Task prompt: Look for the word "screenshot". Copy every line of the listing where it occurs.

Extracted data:

= = = = =

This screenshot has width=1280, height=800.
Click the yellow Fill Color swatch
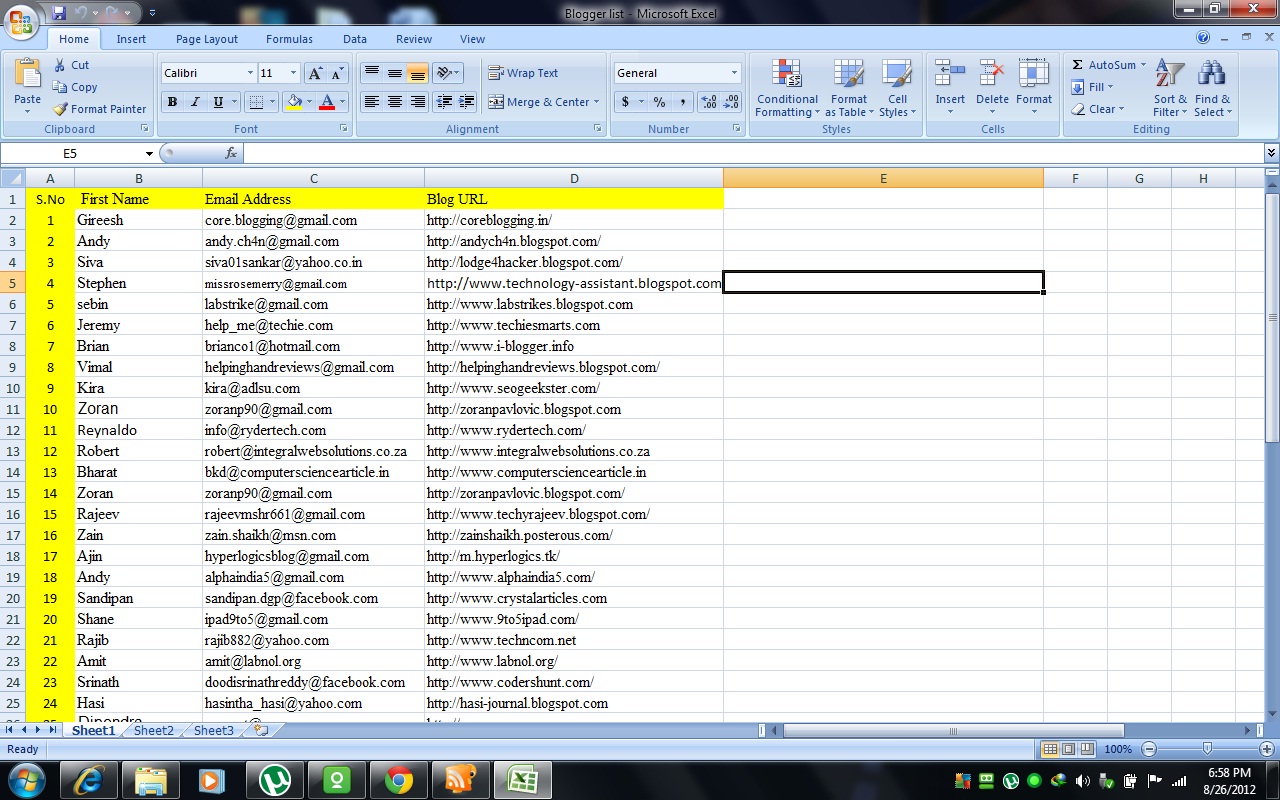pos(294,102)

= = = = =

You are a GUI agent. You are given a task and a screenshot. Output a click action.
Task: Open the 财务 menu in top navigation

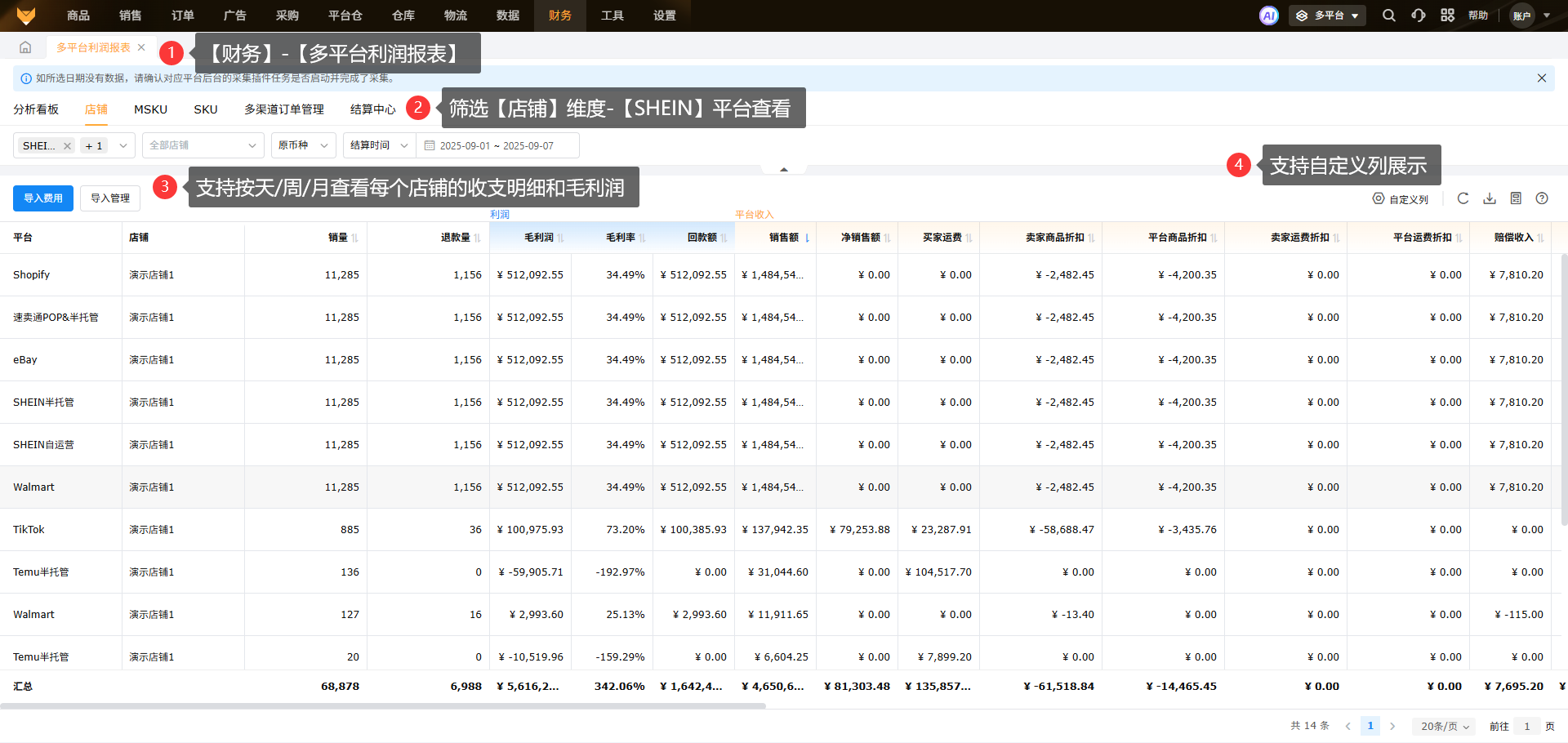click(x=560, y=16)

= = = = =

Solution to this exercise:
This screenshot has width=1280, height=800.
You are a GUI agent. You are given a task and a screenshot. Output a click action.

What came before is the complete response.